副腎は腎臓のすぐ上に位置する臓器です。餃子くらいの大きさで左右1つずつあります。腎臓や肝臓といった臓器に比べるとあまり聞きなれない臓器だと思いますが、実は私たちが生きていく上で極めて重要な働きをしている臓器のひとつです。

副腎は表面にある「副腎皮質」と内側の「副腎髄質」の2つに分けられます。まず、副腎皮質は、副腎皮質ホルモン(ステロイドホルモン)を分泌する働きがあります。副腎皮質ホルモンは、ナトリウム、カリウム、水分バランスの調整や、糖利用や血圧の調整、ストレスに抵抗する働きなど様々な役割を果たしています。代表的な副腎皮質ホルモンとしてはアルドステロン、コルチゾール、アンドロゲンなどが知られています。一方、副腎髄質には副腎髄質ホルモンであるアドレナリンやノルアドレナリンを作る働きがあり、それぞれ心拍数、血圧、血糖値を上げる働きをします。
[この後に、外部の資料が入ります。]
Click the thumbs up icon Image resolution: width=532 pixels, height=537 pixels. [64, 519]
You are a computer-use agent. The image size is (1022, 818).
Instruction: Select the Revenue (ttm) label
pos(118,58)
副腎で作られる副腎皮質ホルモンや副腎髄質ホルモンは私たちが生きていくためになくてはならないものです。しかし、副腎に腫瘍ができてしまった場合(副腎腫瘍)や副腎が大きく腫れてしまった場合(過形成)にはこれらのホルモンが過剰に作られてしまい、高血圧、糖尿病などの病気の原因となることが知られています。副腎にできる腫瘍が原因で起こる代表的な病気としては、原発性アルドステロン症、クッシング症候群、褐色細胞腫などが知られていますが、今回は原発性アルドステロン症について説明したいと思います。

 

原発性アルドステロン症とは

原発性アルドステロン症は過剰にアルドステロンが分泌されることが原因で起こる病気です。若い人からお年寄りまで広く認められる病気で、日本人の約8割は副腎の片側に腫瘍ができることが原因であると言われています。また、両側の副腎全体が大きく腫れている状態(過形成)が原発性アルドステロン症の原因となることもあります。原発性アルドステロン症で共通しておこる症状は高血圧です。また、アルドステロンの過剰分泌により低カリウム血症(血液中のカリウムの低下)が起こると、脱力感、筋力低下、多尿などの症状が現れることがあります。

 

原発性アルドステロン症の治療方法

原発性アルドステロン症に対しては、主に手術療法や薬物療法が行われます。片側の副腎だけに腫瘍がある場合は、副腎腫瘍を取り除く手術(副腎摘出手術)を行います。通常は、腹腔鏡でお腹の中を覗きながら腫瘍を摘出しますが、腹腔鏡では手術を行う際の視野が限られるため、腫瘍が大きい場合などはお腹を開けて手術を行う方が良い場合もあります。そのため、手術の方式については副腎腫瘍の名医に判断を委ねるのが良いものと思われます。

また、手術の適応がない場合や手術を希望しない場合、あるいは両側の副腎が腫れている場合などは、薬を使ってアルドステロン過剰による症状を抑える治療(薬物療法)を行います。原発性アルドステロン症では、薬で血圧を下げたり、抗アルドステロン薬を用いてアルドステロンの作用を抑えたりします。

 

副腎摘出手術の件数と治療成績との関係を調べた論文

それでは、原発性アルドステロン症に対する副腎摘出手術の名医とはどのような医師を指すのでしょうか?今回ご紹介する論文は、副腎摘出手術の件数と副腎摘出手術の治療成績に関係があるかどうかを検討した研究です。本研究ではアメリカの診療報酬請求データベース(NIS)に登録された7,045件の副腎摘出手術の治療成績を調査しています。対象期間は2003年から2009年の7年間で、18歳以上で初めて副腎摘出手術を受けた患者を調査対象としています。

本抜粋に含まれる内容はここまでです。